Academic Funding

Federal Funds Paid for Brain Research That’s the Cat’s Meow Academic Funding
David Hubek, left, and Torsten Wiesel in 1981

Federal Funds Paid for Brain Research That’s the Cat’s Meow

July 14, 2015 1589

Hubel and Wiesel

David Hubel, left, and Torsten Wiesel in 1981

Researching how kittens see may sound like dream research for many feline fanciers, but imagine trekking to Capitol Hill and asking for money to fill your lab’s, umm, kitty. It might help if you talked about “ocular dominance columns” instead of kittens, and it would definitely help if you could promise that the research would save the sight of children born with cataracts or that it might help design computers that cogitated more like human brains do. But as honest scientists, at the front end of the research endeavor it would be a stretch to guarantee those payoffs.

Luckily for many kids who were born with cataracts – and for whom the early intervention prescribed by this kitten research proved life-changing – the researchers didn’t have to ask politicians to support their experiments. Instead, they asked the National Institutes of Health and the Air Force Office of Scientific Research, where peer reviewers could see that the basic research was worthy of taxpayer funding.

And in honor of that that decision, two of the researchers, neurophysiologists Torsten Wiesel and David Hubel, today have received the Golden Goose Award, an honor that celebrates researchers whose federally funded work may have seemed odd or obscure when it was first conducted but which significantly benefits society down the road. (SAGE, the parent of Social Science Space, is a sponsor of the Golden Goose Awards.) It’s not their first recognition – in 1981 they received the Nobel Award in Physiology or Medicine for their work which even then was recognized for its impact. Hubel died in 2013, while Wiesel (pronounced Vee-sil) turned 91 last month.

In 1958 the two doctors at Johns Hopkins University wondered how nerve cells known as neurons responded to stimuli. To do so, they had cats (and monkeys) look at a black dot on a clear glass slide, projected onto a screen. The neurons they were targeting didn’t respond to the simple stimuli – until one of the humans accidentally moved the slide a little too far. When the faint edge of the glass slid into view, the animals’ neurons started firing.

And so they came to visualize how the brain’s own visual processing systems functioned. For example, particular neurons in the visual cortices of cats didn’t respond to points of light, but did respond to lines. And that the neurons responded to input from both eyes, but that one eye was almost always dominant. Eventually, both at Johns Hopkins and later at Harvard, they determined that the neurons of the visual cortex form elegantly organized functional maps. Over time, the two produced some of the first clear demonstrations of neuroplasticity – the brain’s ability to wire and rewire itself in response to external inputs – and how it fades from childhood to adulthood.

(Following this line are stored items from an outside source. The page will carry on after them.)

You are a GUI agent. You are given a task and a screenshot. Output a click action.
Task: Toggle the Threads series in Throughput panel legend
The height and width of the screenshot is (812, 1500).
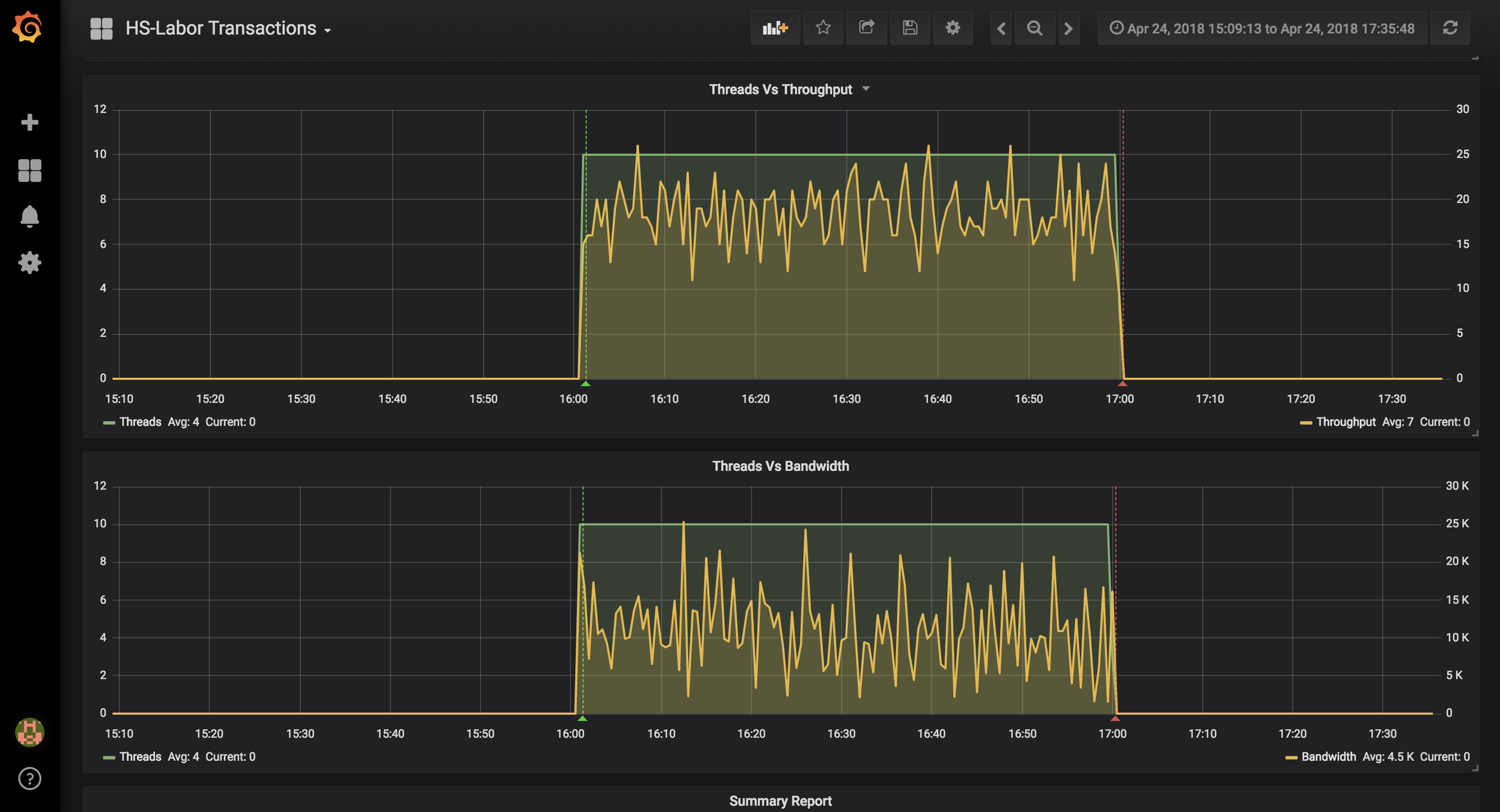[140, 422]
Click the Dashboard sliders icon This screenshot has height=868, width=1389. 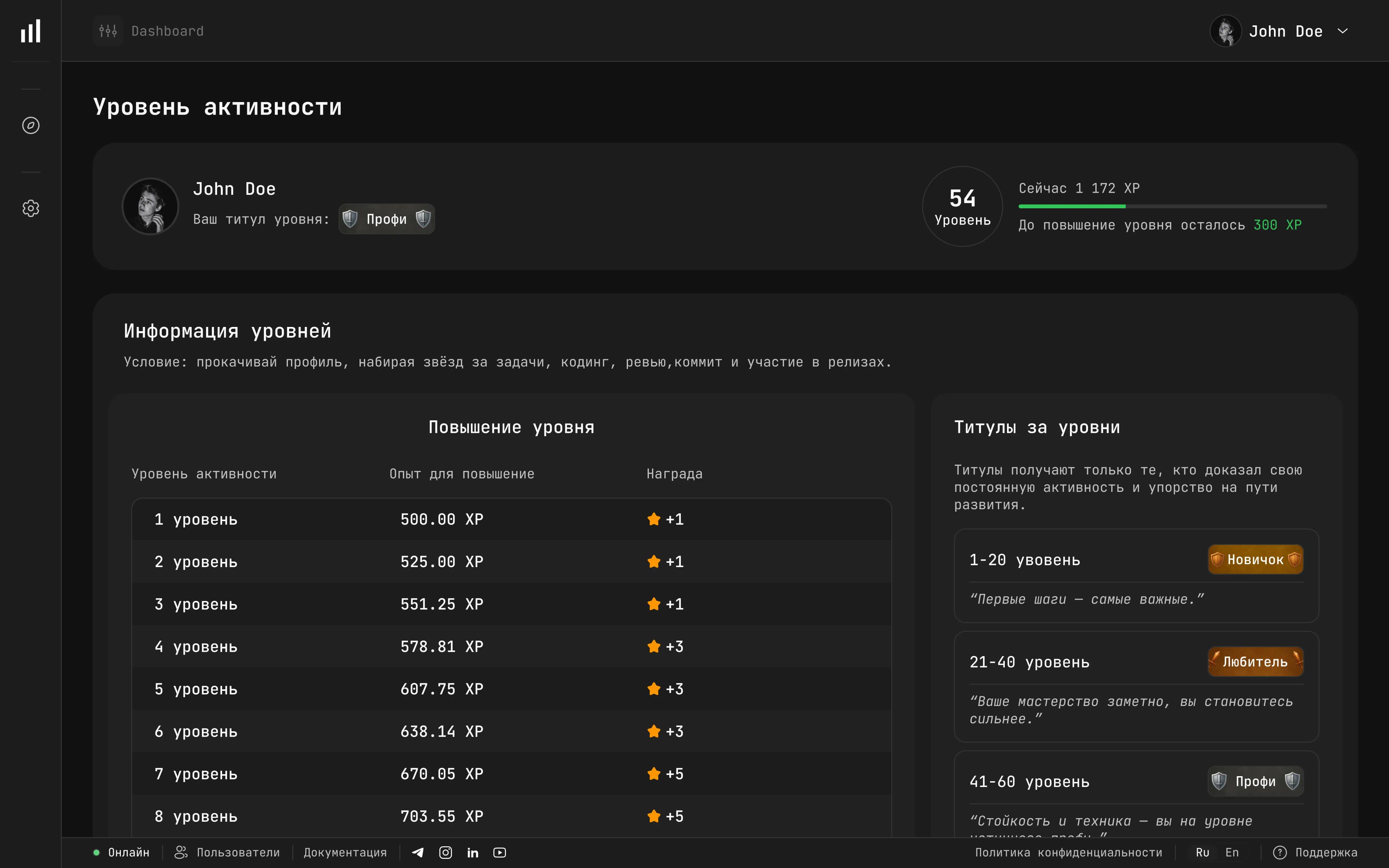[108, 31]
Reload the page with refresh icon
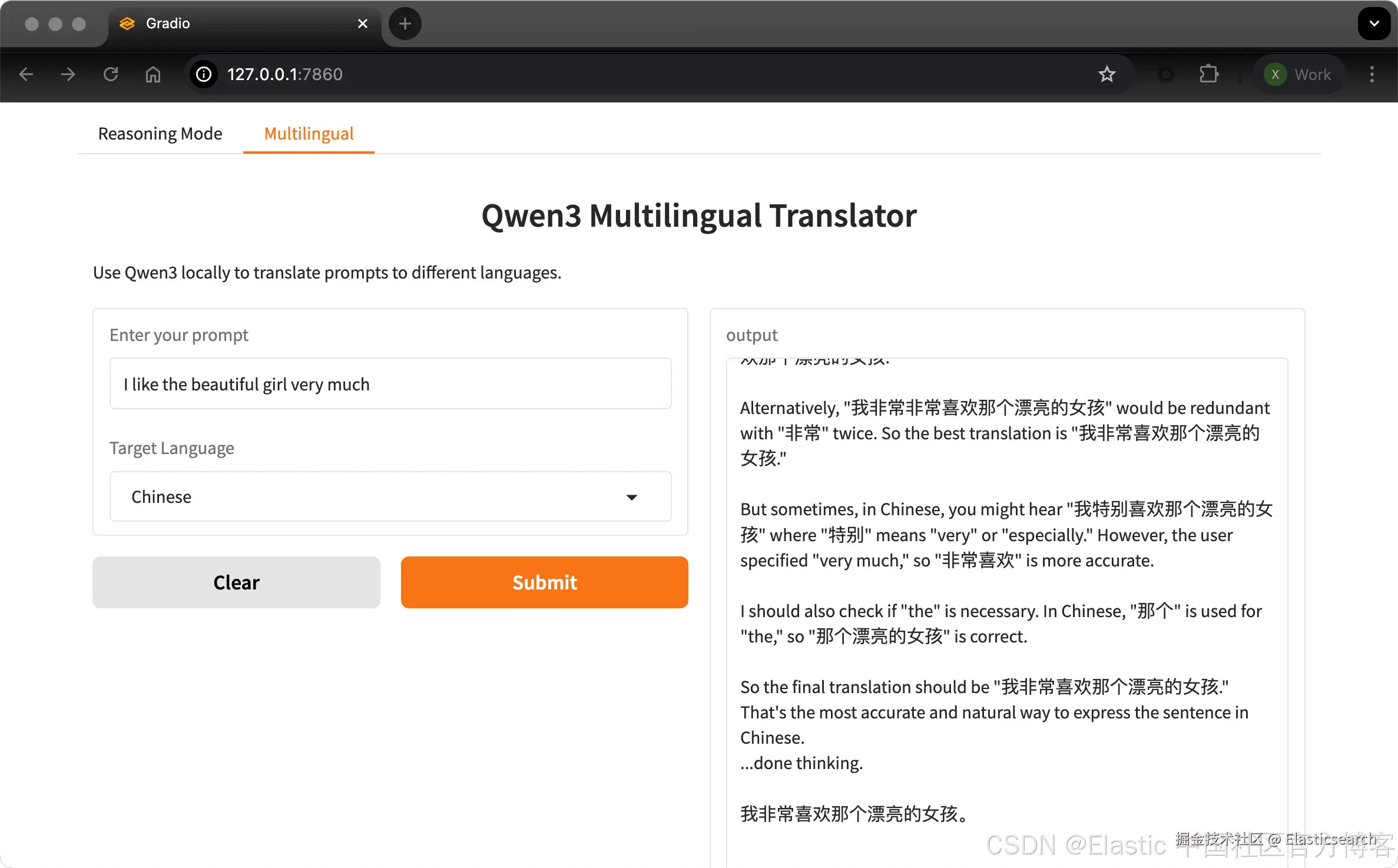 (111, 74)
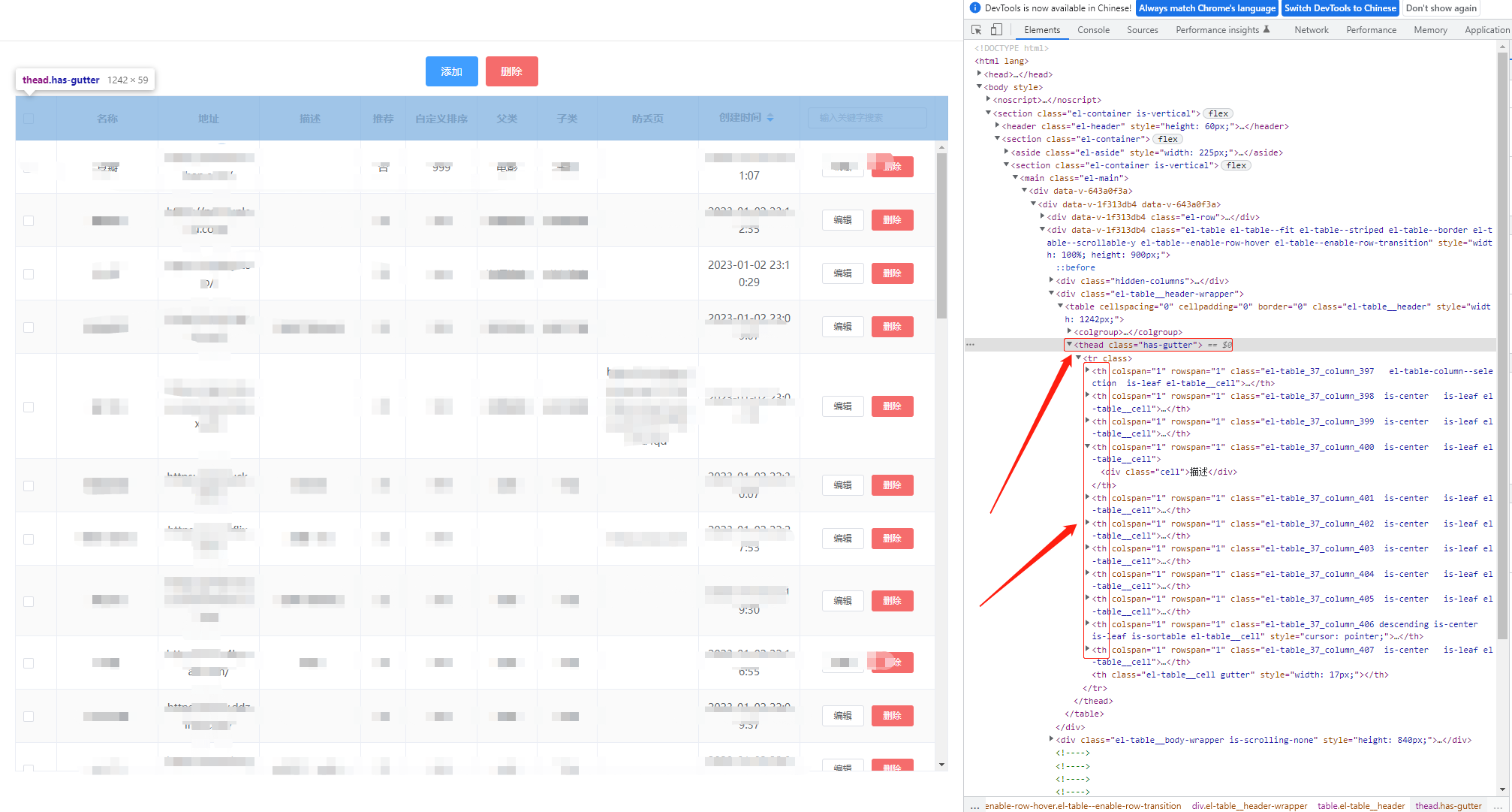The width and height of the screenshot is (1512, 812).
Task: Click Switch DevTools to Chinese
Action: [x=1340, y=8]
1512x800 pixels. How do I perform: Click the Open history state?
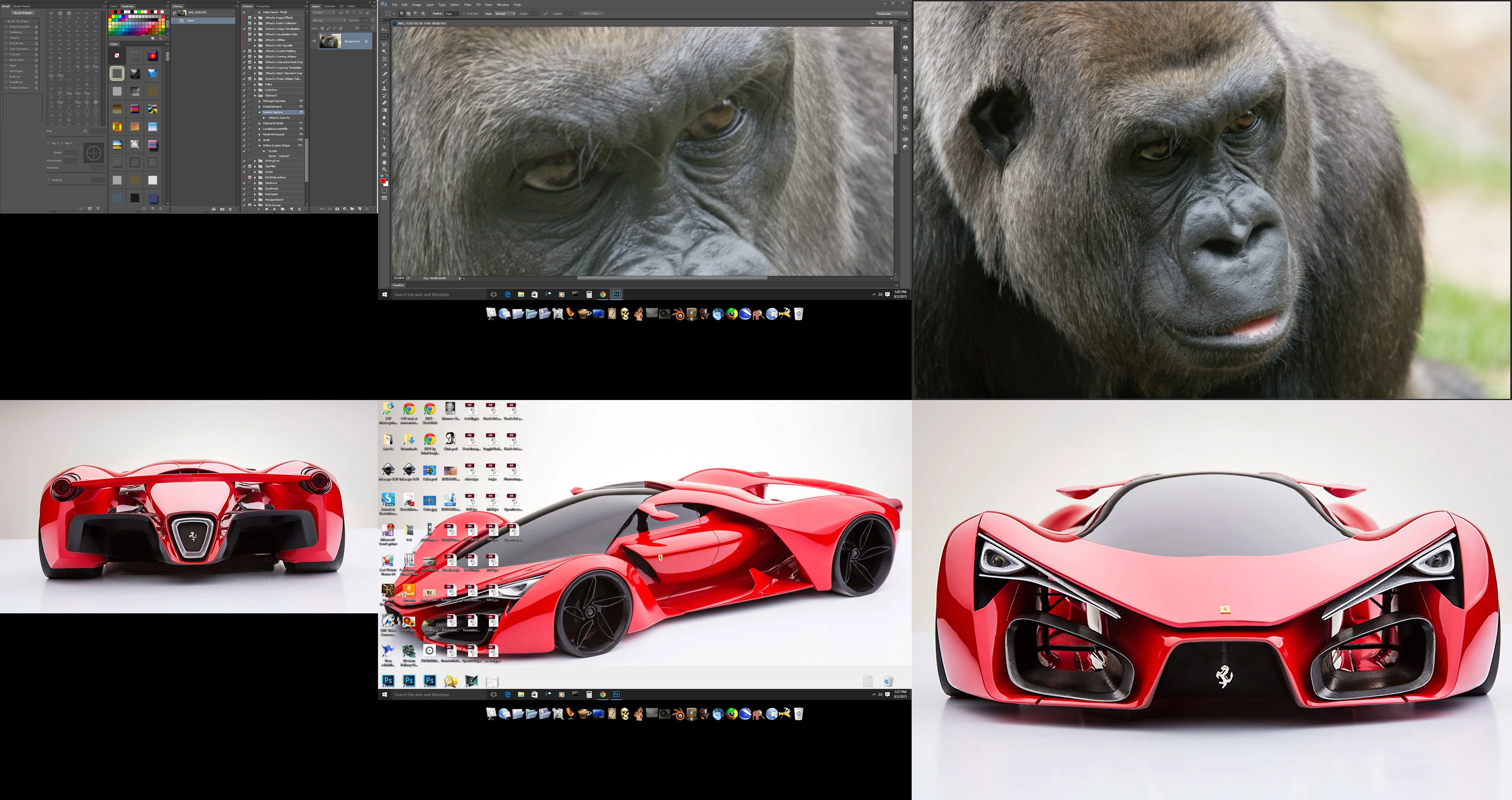coord(191,21)
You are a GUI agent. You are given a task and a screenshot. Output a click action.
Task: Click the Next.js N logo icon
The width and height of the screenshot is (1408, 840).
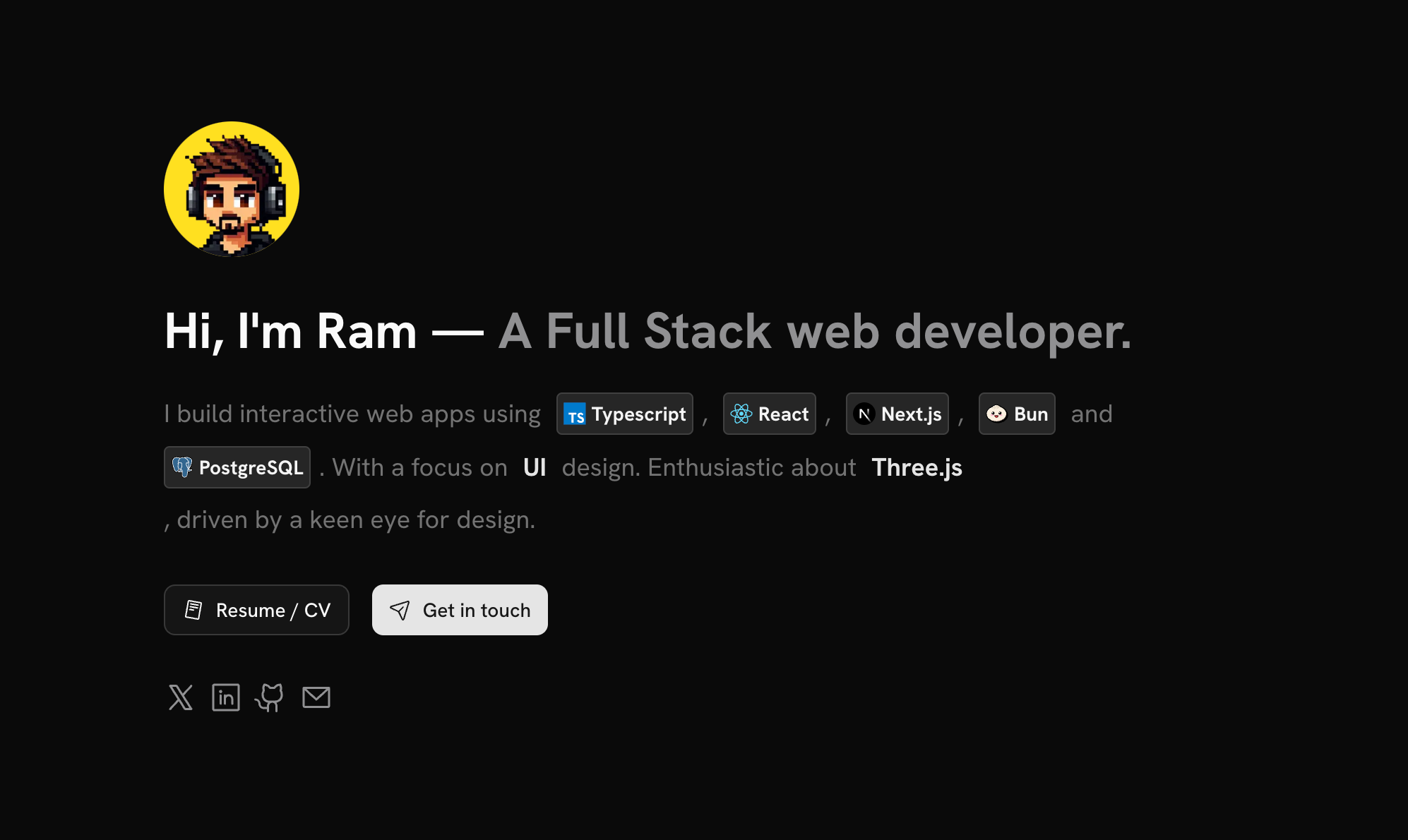864,414
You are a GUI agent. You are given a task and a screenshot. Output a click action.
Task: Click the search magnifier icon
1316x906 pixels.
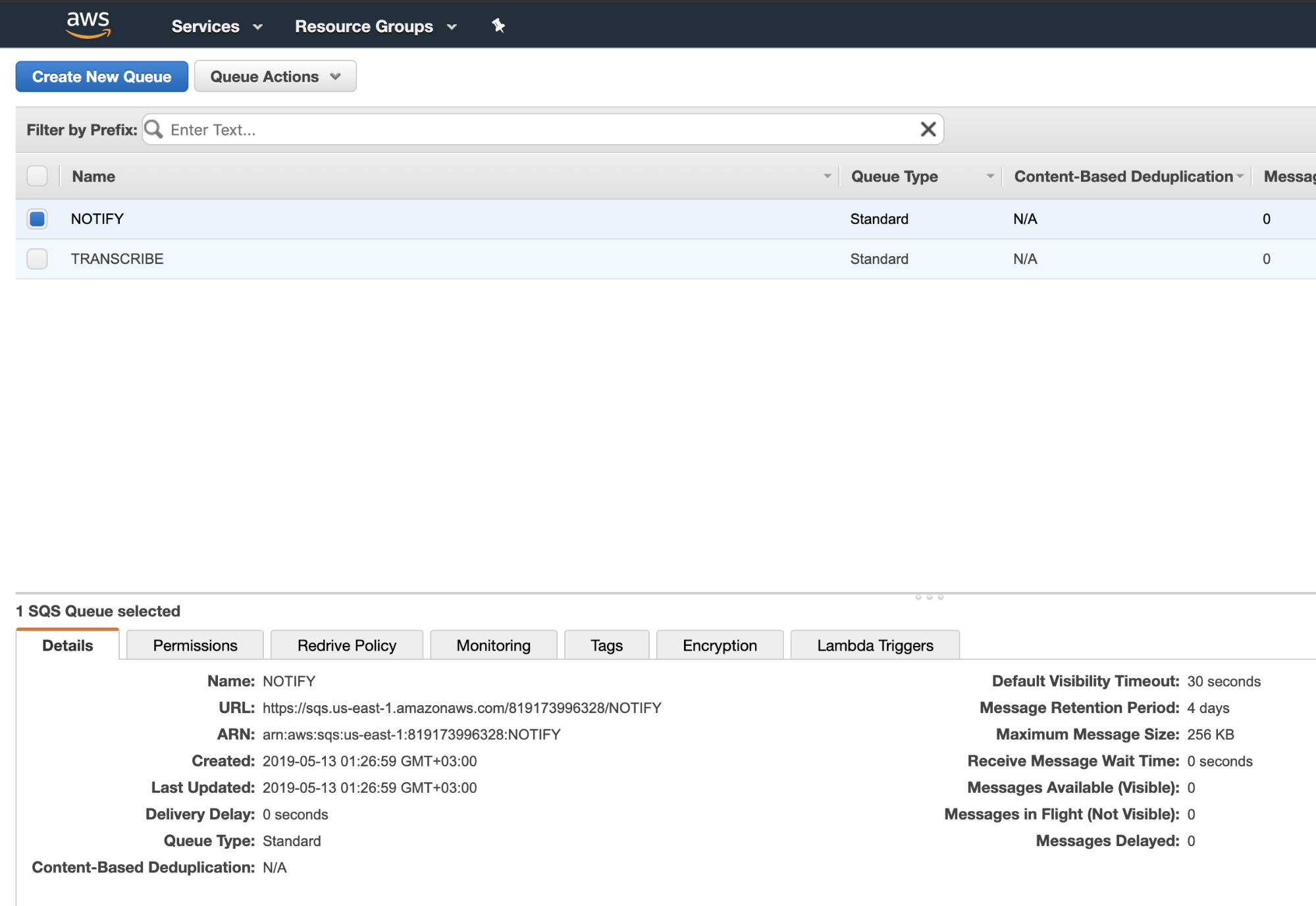click(153, 129)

One straightforward application of this scholarship lead doctors to address cataracts and other visual impairments in children much earlier, when the the patient’s visual cortex was more plastic, and getting much better outcomes for their young charges.

A less straightforward application informs advanced computer science, especially “machine vision” – research intended to help computers improve their visual processing, an area where they remain well behind human capabilities. For some tasks, like computing and factoring large numbers, silicon has our “wetware” beat handily, but for the complex tasks like visual processing, machines are only beginning to catch up to the human brain. The machine vision market is projected to grow to tens of billions of dollars in the next few years.

“Drs. David Hubel and Torsten Wiesel are a prime example of how science often advances our understanding of the world in ways we could never have foreseen,” said Robert Dold, a Republican congressman from Pennsylvania and a supporter of the Golden Goose Award. “Because of their fortuitous accident, untold numbers of children around the world have grown up with better vision.  We are indebted to them for their discovery.”

Earlier this year, the Golden Goose Award founders announced that Walter Mischel, Yuichi Shoda, and Philip Peake would receive the award for their creation and development of the Marshmallow Test. A third set of honorees will be announced in September. The awardees will receive their honors on September 17 at the fourth annual Golden Goose Awards ceremony in Washington, DC.

This story draws on material and descriptions provided by the Golden Goose Award.